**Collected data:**
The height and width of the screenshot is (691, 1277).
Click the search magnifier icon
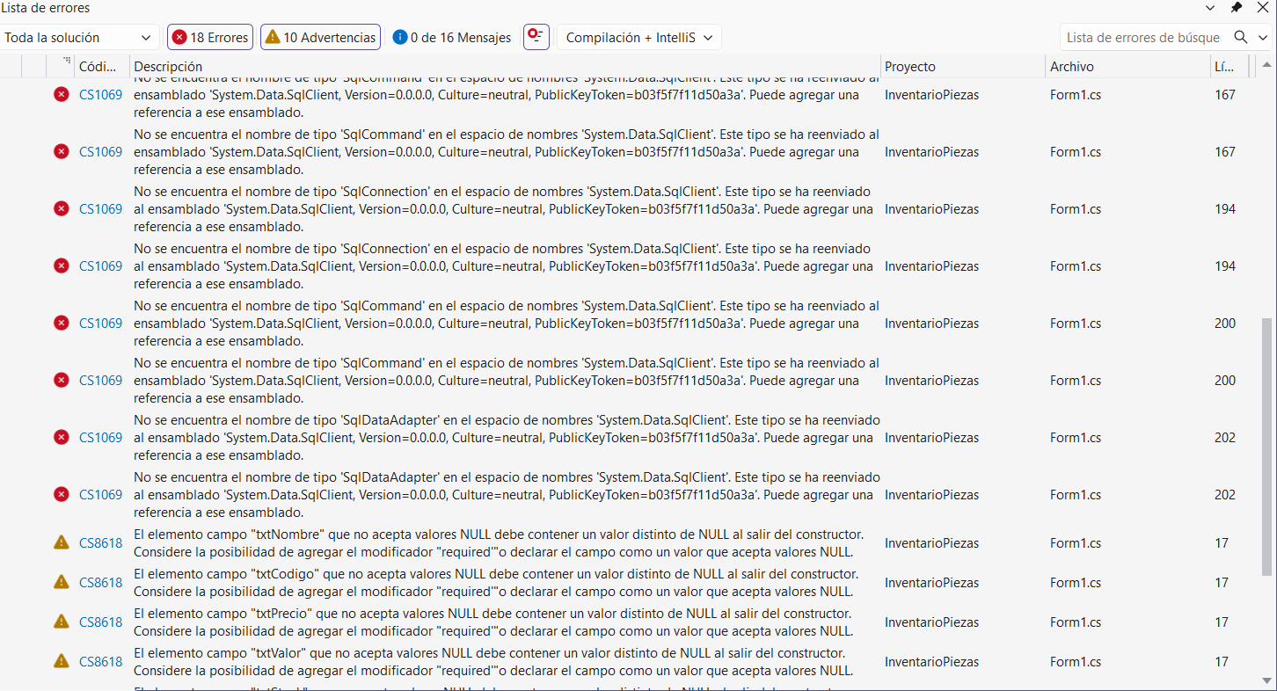coord(1241,37)
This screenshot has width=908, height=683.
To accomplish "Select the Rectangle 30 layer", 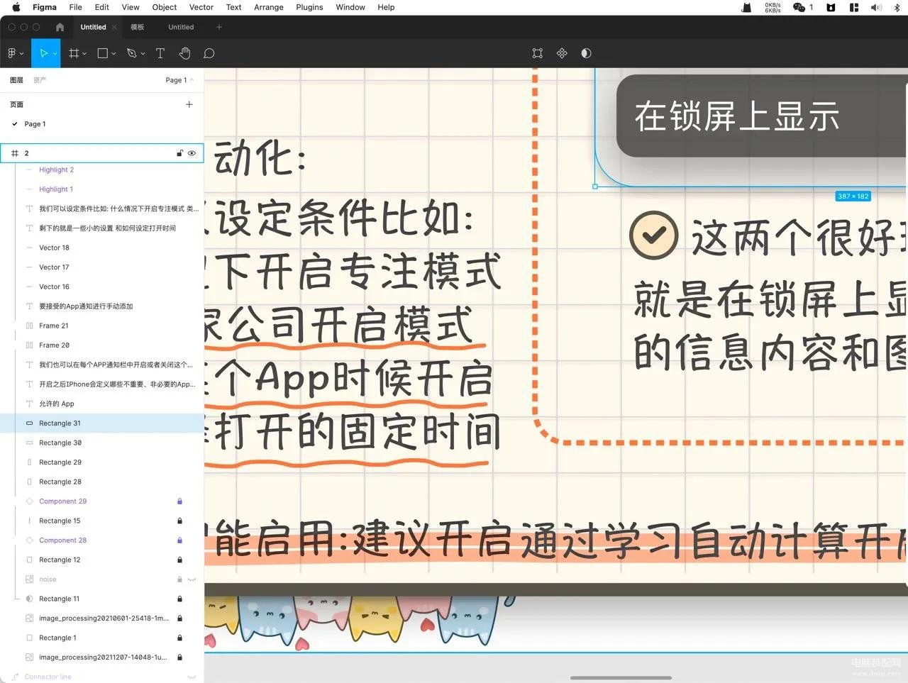I will 60,443.
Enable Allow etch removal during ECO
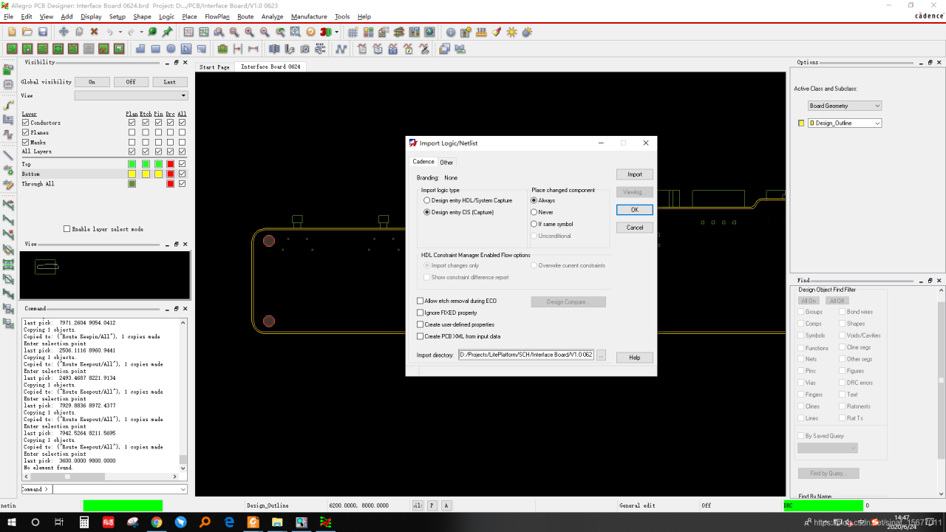Screen dimensions: 946x532 [421, 301]
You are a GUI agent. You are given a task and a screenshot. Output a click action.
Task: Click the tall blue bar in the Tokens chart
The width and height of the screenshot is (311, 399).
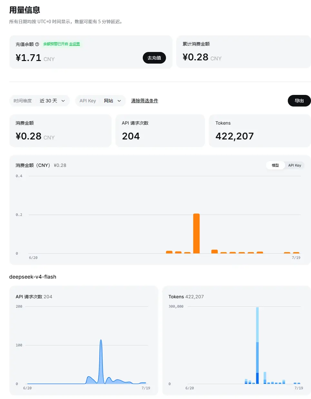coord(257,345)
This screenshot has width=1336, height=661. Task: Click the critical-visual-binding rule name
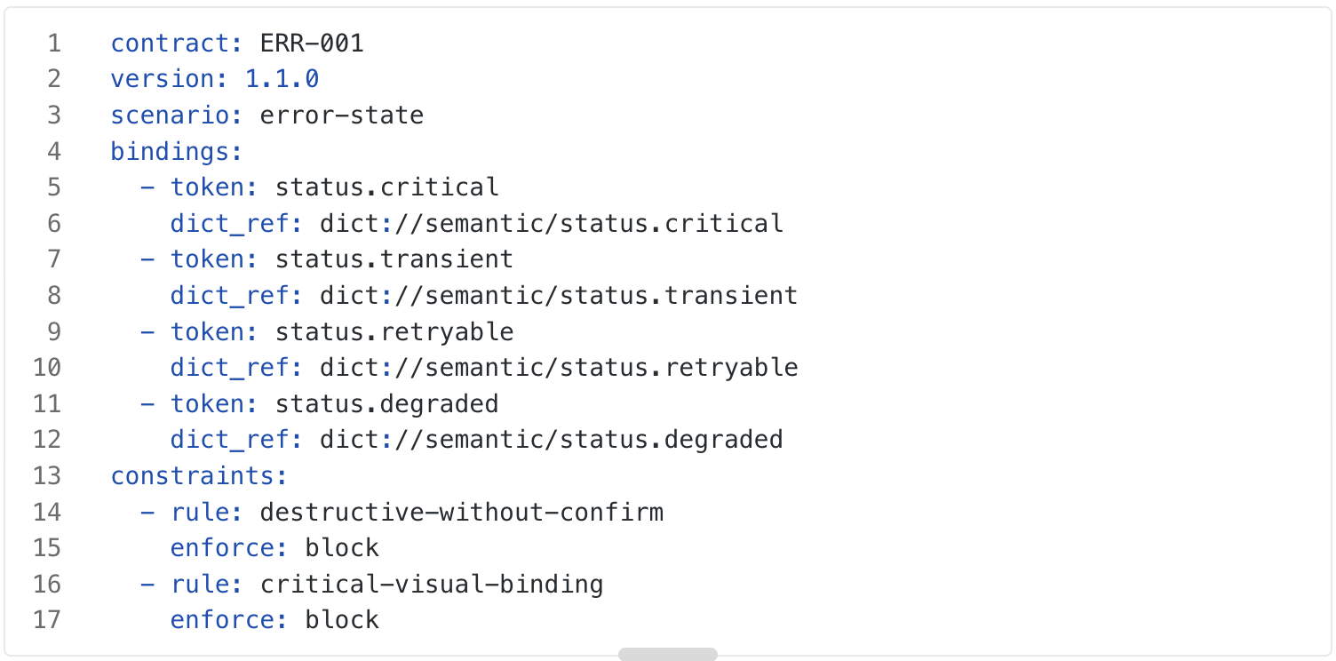pos(432,584)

**EXERCISE PROMPT:** Leave the pictures out, and copy exactly each line from the one containing "Enable Allow etch removal during ECO" through the final line of the data.

**TASK RESPONSE:**
Enable Allow etch removal during ECO
Screen dimensions: 946x532 [421, 301]
You are a GUI agent. You are given a task and a screenshot. Output a click action.
Task: Click the tall blue bar in the Tokens chart
The width and height of the screenshot is (311, 399).
coord(257,345)
This screenshot has width=1336, height=661. Task: Click the critical-visual-binding rule name
pos(432,584)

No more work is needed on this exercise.